CLENNELL: I wanted to ask now about the nuclear issue, the renewables issue. What do you make much Peter Dutton saying he'll dump the target you had put in the Paris Agreement in 2022 upon coming to office? What are the possible ramifications from that? 

CLARE: I think Peter Dutton's made a big mistake. I think any Australian who thinks climate change is real would think now that Peter Dutton is a real risk; a risk to investment, a risk to jobs, a risk that Australia will do nothing to tackle climate change. 

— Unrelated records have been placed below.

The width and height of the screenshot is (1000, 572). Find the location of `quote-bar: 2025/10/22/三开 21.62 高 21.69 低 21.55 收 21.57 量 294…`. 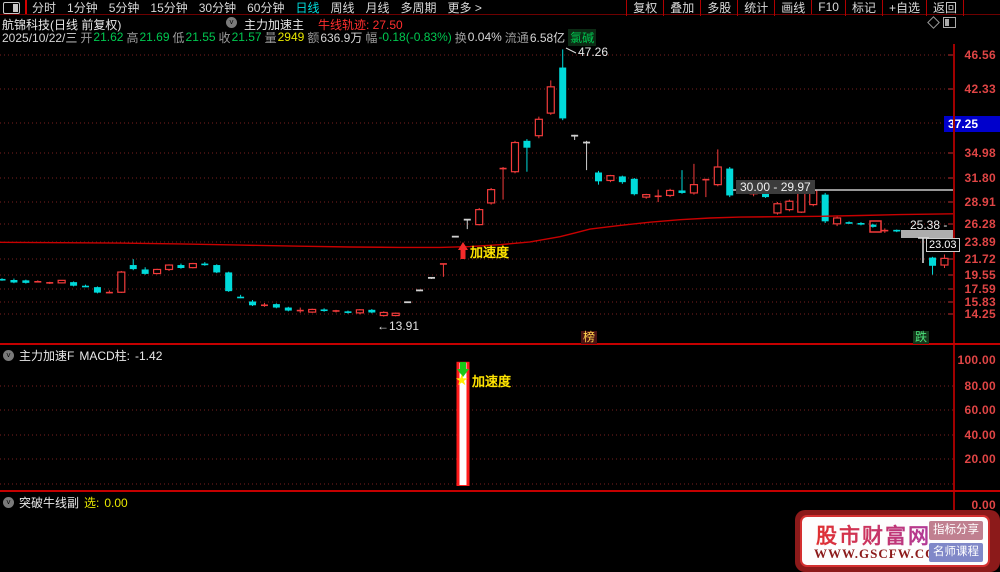

quote-bar: 2025/10/22/三开 21.62 高 21.69 低 21.55 收 21.57 量 294… is located at coordinates (300, 37).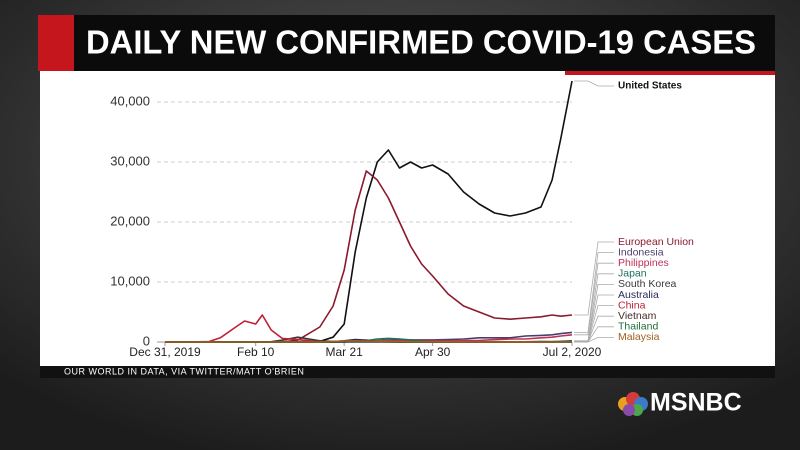 The width and height of the screenshot is (800, 450). Describe the element at coordinates (638, 327) in the screenshot. I see `series-label: Thailand` at that location.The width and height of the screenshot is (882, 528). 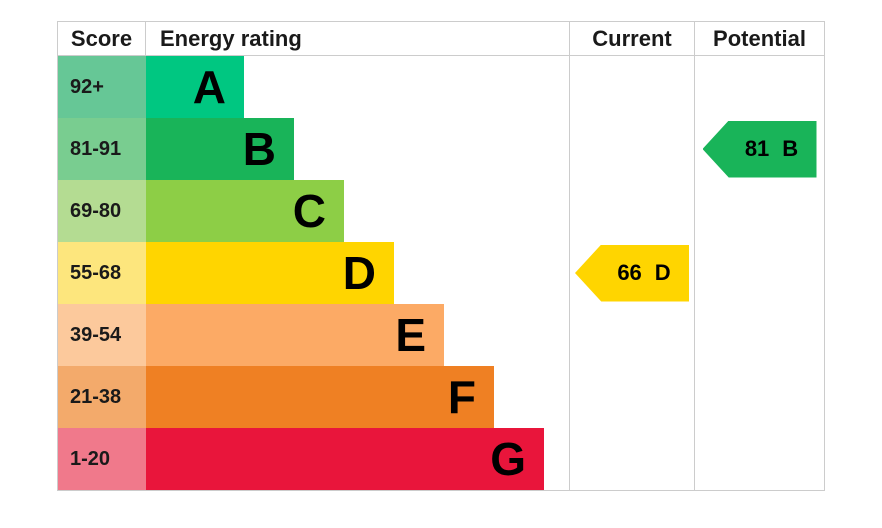 I want to click on energy-rating-cell: E, so click(x=358, y=335). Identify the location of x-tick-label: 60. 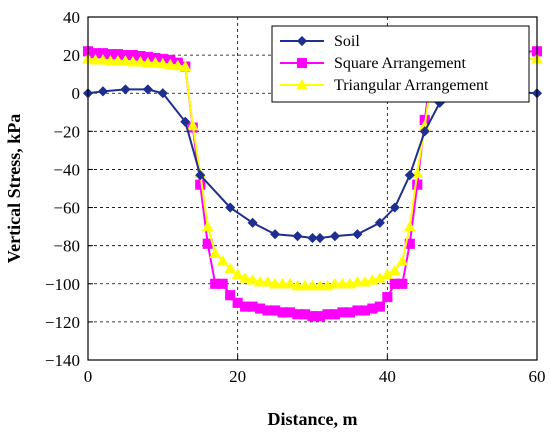
(538, 376).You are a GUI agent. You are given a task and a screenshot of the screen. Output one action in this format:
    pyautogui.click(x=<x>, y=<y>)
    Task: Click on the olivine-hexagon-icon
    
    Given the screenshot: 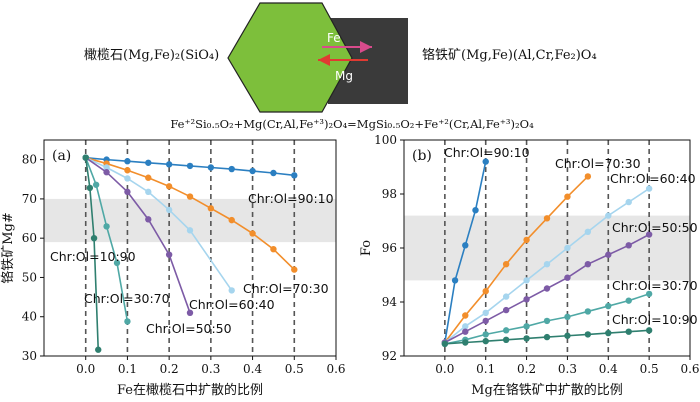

You know, even Tony Abbott didn't pull out of a global agreement on climate change, and he thinks it's crap. This makes Tony Abbott look like Al Gore. No wonder that you had a couple of Liberal MPs in the last few weeks hot‑to‑trot to bring Josh Frydenberg back. 

CLENNELL: I don't know if too many were that hot‑to‑trot, but why is the government ‑‑ 

CLARE: There were a couple. 

CLENNELL: ‑‑ Karen Andrews was ‑ why is the government so convinced it's in the right on nuclear, why no open mind to nuclear, at some point in the future as Tania Constable just said, to 2040 or whatever? 

CLARE: Because it costs a bomb. It costs a fortune. Wherever it's been rolled out or attempted to be rolled out around the world, costs have blown out. So it costs a bomb, it takes too long, and to be frank it's about as popular as a mother‑in‑law on a honeymoon. Most Australians who look at this don't want a bar of it. 

CLENNELL: Okay. Jason Clare, Education Minister. Thanks so much for your time.